- What you will do -
Reproduce everything in the material from the line containing "This screenshot has" down to the line containing "pos(348,230)", both included, and leave out the pictures.

- Provided entries -

— start —

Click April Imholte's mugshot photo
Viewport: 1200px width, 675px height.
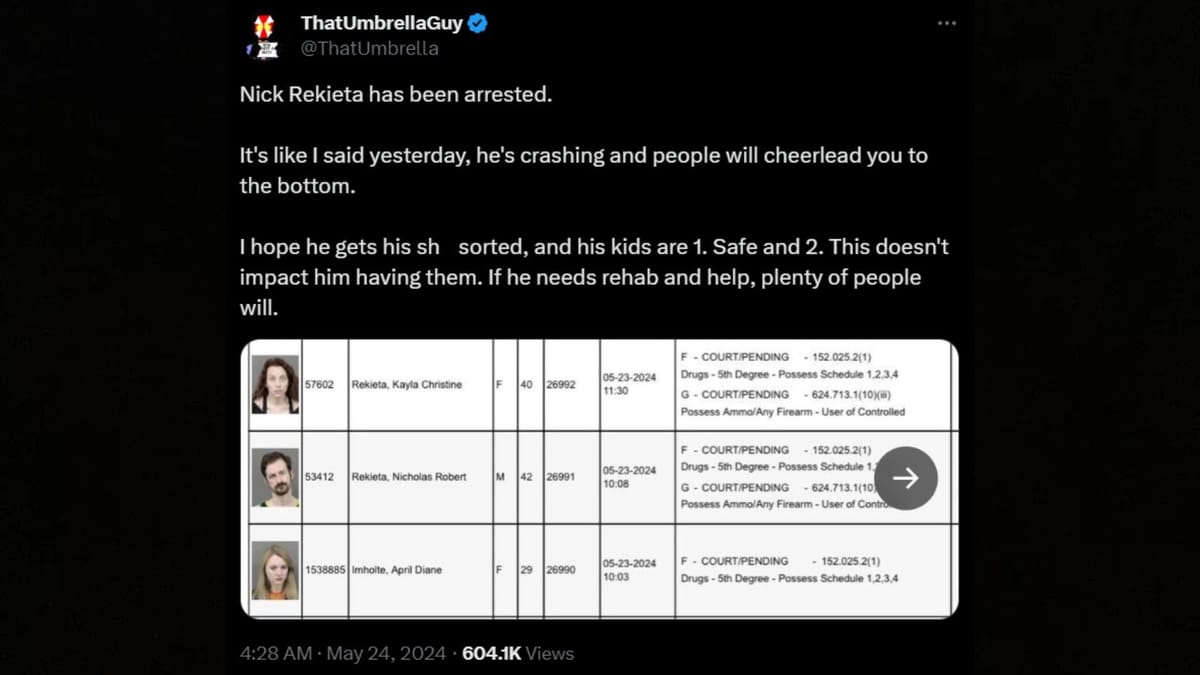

— end —
— start —

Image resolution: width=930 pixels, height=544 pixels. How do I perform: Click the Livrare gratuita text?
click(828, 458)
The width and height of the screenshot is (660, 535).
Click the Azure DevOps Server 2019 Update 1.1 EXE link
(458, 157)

— end —
— start —

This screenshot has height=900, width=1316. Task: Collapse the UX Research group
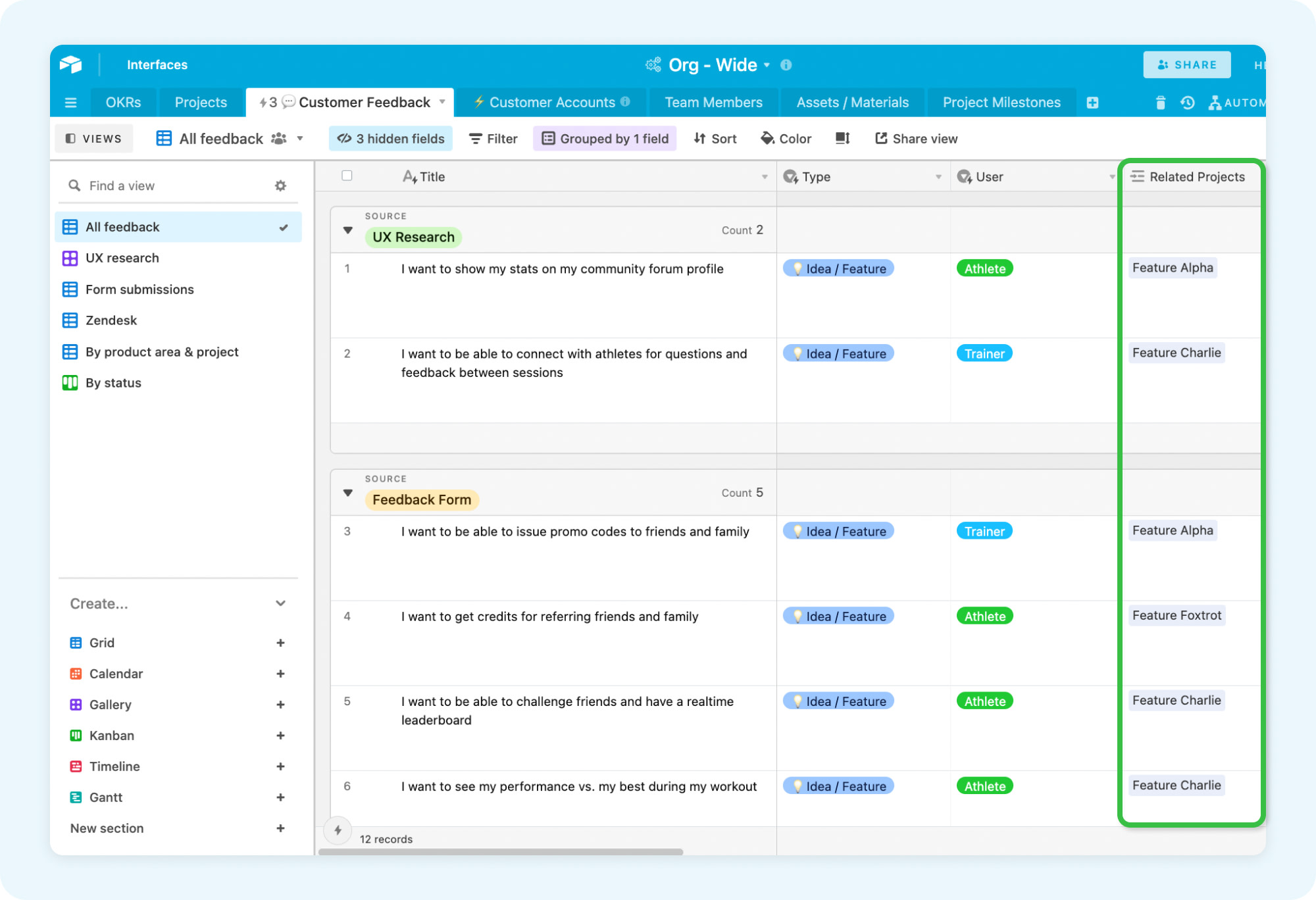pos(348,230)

— end —

- Worked answer -
This screenshot has height=900, width=1316. Task: Collapse the UX Research group
pos(348,230)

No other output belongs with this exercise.